Вслед за матерью выхожу в сад, где воздух пропитан запахом увядающих лилий и металлическим привкусом дождевой воды. На импровизированной сцене с черным сукном, как на похоронах, замерли отец в идеально отглаженном черном костюме и бабушка в платье цвета воронова крыла. Последние пять лет черный стал нашим вторым фамильным гербом – он в шторах, в лентах на дверях, даже в глазах гостей, которые давно перестали задавать вопросы.

Дед не поднялся. Он единственный здравомыслящий человек в этой свихнувшейся семейке. И единственный, кто не забыл про дела. Нахожу его в толпе. Всегда собранный и строгий. Остальная семейка тоже тут. Кто бы сомневался?

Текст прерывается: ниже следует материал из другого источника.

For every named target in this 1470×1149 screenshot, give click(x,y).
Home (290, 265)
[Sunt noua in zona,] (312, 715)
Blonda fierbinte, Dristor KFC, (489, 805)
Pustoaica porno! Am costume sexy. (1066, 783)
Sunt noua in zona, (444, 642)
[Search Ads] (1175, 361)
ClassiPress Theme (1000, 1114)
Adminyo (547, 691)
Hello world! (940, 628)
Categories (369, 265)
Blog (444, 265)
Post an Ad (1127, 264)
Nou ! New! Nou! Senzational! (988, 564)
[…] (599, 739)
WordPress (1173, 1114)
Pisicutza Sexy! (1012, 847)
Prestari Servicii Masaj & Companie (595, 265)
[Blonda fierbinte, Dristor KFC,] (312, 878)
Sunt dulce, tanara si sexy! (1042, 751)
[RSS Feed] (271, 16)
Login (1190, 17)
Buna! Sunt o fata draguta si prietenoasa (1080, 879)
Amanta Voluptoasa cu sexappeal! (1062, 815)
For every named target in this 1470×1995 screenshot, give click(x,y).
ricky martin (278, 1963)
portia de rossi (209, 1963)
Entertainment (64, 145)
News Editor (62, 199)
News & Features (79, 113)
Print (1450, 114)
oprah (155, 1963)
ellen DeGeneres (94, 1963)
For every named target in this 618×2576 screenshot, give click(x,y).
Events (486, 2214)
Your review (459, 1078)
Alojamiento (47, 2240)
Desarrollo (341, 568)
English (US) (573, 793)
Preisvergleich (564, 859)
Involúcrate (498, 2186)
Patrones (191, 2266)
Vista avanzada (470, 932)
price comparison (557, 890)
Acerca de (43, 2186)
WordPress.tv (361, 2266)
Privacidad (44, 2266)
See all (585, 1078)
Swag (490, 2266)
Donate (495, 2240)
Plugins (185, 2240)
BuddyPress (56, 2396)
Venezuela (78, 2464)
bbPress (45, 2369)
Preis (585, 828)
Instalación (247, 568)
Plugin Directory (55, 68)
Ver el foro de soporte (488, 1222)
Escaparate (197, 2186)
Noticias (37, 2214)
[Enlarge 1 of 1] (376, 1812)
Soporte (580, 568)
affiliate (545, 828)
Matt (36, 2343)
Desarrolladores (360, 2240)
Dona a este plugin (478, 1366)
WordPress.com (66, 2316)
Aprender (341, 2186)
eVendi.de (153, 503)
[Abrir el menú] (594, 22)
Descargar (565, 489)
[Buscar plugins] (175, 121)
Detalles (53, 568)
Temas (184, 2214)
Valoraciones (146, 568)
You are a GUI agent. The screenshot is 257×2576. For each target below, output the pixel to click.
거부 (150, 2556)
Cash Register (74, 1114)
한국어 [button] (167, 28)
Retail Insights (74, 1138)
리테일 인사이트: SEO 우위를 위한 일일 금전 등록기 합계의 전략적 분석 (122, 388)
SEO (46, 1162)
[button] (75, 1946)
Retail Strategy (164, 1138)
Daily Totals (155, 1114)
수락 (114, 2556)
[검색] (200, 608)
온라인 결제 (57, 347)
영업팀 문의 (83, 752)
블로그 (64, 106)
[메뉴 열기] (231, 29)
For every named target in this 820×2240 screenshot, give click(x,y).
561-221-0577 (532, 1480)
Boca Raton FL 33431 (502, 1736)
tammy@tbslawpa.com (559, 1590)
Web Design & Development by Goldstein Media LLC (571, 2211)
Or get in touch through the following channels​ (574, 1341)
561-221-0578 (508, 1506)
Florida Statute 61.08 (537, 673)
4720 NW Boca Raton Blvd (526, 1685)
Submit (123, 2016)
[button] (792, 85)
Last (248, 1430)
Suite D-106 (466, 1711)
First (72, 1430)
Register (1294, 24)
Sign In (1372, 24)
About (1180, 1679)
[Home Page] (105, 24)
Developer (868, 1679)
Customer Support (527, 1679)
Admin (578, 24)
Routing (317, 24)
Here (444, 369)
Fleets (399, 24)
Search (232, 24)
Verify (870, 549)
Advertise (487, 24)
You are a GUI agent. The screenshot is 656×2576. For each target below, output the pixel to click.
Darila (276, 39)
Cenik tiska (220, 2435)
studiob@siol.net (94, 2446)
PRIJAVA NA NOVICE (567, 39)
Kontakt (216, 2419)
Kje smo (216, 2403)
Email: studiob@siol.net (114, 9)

Мамина сестра Марго, опьяневшая до состояния тряпичной куклы, виснет на рукаве какого-то дипломата с орденом на лацкане. Ее черное платье сползает с плеча. Снова получит выговор от деда, но ней давно наплевать. Мой двоюродный брат – слизняк Джоник – тем временем крутит вокруг пальца прядь волос девушки в розовом – слишком ярком для нашего траурного карнавала. Она смеется громче, чем положено, и я ловлю возмущенный взгляд мамы. Джонику влетит от нее. Его отец ведет себя приличнее. Он сегодня с новой пассией, поэтому трезв и строит из себя делового. Трется рядом с младшим братом отца.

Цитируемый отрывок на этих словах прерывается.